Surprise!! I finally have a wireless modem for my laptop. Now I don't have any excuse for not updating my blog on a regular basis... hopefully ... maybe ... 'daily'? ... we will see.

Ha! I'm online!

I'm in West Memphis Arkansas, we just got our wireless modem working and sent our first picture to my students wife. Thanks to my daughter, everything worked good. We are on our way to North Carolina and then back to Las Vegas NV by next tuesday.

Here is my last blog from a week ago:


A beautiful day in Laredo Texas… 74 degrees… blue skies, March 9, 2005. There are a few reasons I really like Laredo in March. Mostly its because I remember Laredo in July… 95 degrees at midnight, 115 degrees the rest of the time. Today they tell me I have a load to Southern California.. Home.. I Like that. It seems I can always get a load to So Cal. That is more than I can say for a lot of the rest of the country.

This morning though, wasn’t destined to be referred to as a ‘good’ morning. I brought this load of metal castings here to be transferred to a Mexican driver who will take the load to some metal plant in Mexico. My company employs a broker to expedite the transfer process so I take my trailer to InterAmerican, a big warehouse with lots of docks along one wall.

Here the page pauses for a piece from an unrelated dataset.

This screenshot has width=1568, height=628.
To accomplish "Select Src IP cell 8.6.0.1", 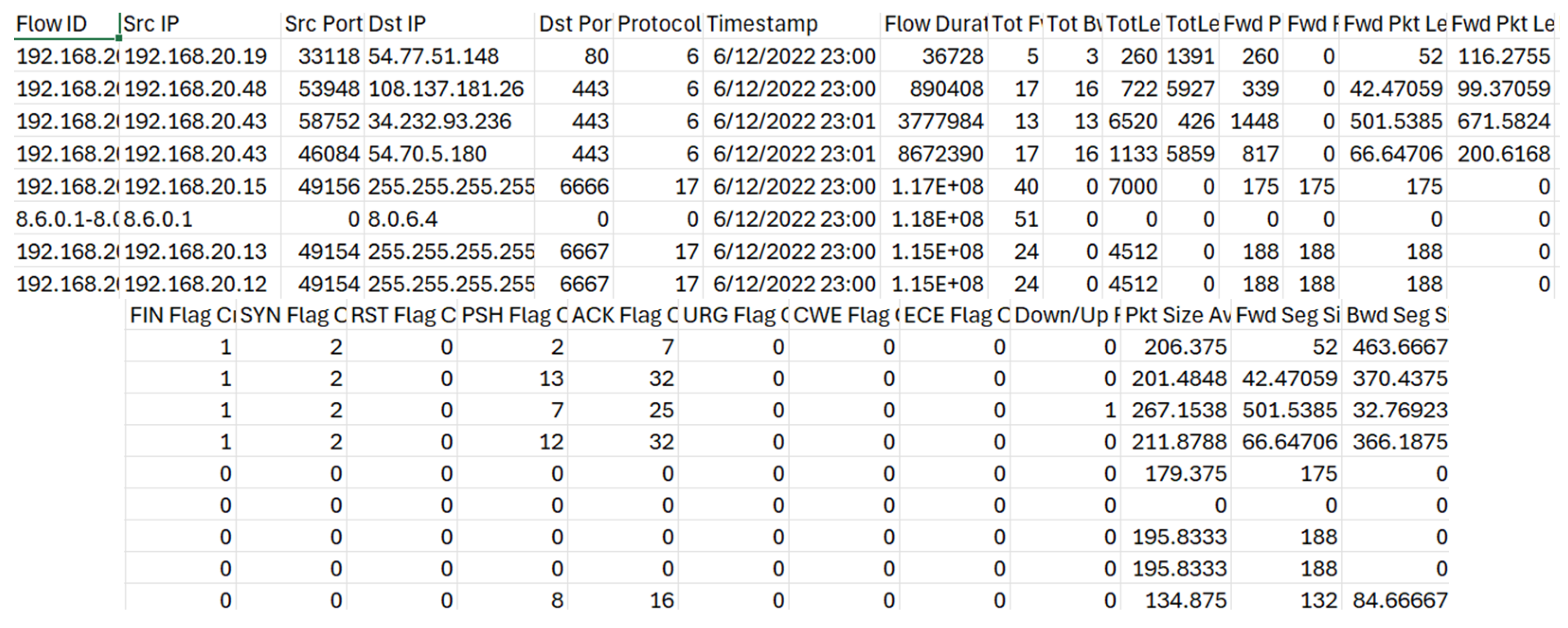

The man in the guard shack asks me to open the trailer door so I open the right door and start to open the other door. “NO NO.. just one door” he growls at me, “now take this trailer and put it in dock #27.” (it seems strange to me to put a trailer in a dock with only one door open but whatever the man wants).

I drive down to the other end of the dock area and begin looking for dock #27. There are no numbers visible anywhere so I ask another driver whose truck and trailer are already in a dock. He says he didn’t know either and had to ask. They told him he is in #25 so I figure two docks down will be my dock. Before I can back into the dock a man pulls up in what we call a ‘Donkey’ (a small tractor used to move trailers around the yard). He yells at me to put my trailer in between two other trailers at the other end of the yard. As I start to move he yells at me again and gets out of his truck and walks toward the end of my trailer.

I stop and get out to see what he wants. He looks at me like I’m stupid and says “You have to open the other door!” I tell him the guard told me to only open one door. “No, you have to open both doors” OK.. make up your mind I mutter under my breath.

So I put my trailer in a dock which ends up being four docks from the end of the other end of the building. Still no numbers anywhere… I walk back to the Receiving office to turn in my paperwork and the first thing the clerk asks me is “What dock did you put your trailer in?” I tell him I have no idea what the number is, I just put the trailer where the ‘Donkey’ driver said to put it. So the clerk instructs a fork lift driver to drive his fork lift out to see where I put my trailer. He glares at me like I’m really wasting his time and he drives out and comes back to announce that my trailer is in dock #6. Obviously they use a numbering system way beyond my comprehension level. Maybe the heat does something to your brain.. I don’t know.

What I do know is I’m heading west now and I guess that’s enough to be thankful for being sent to Laredo Texas.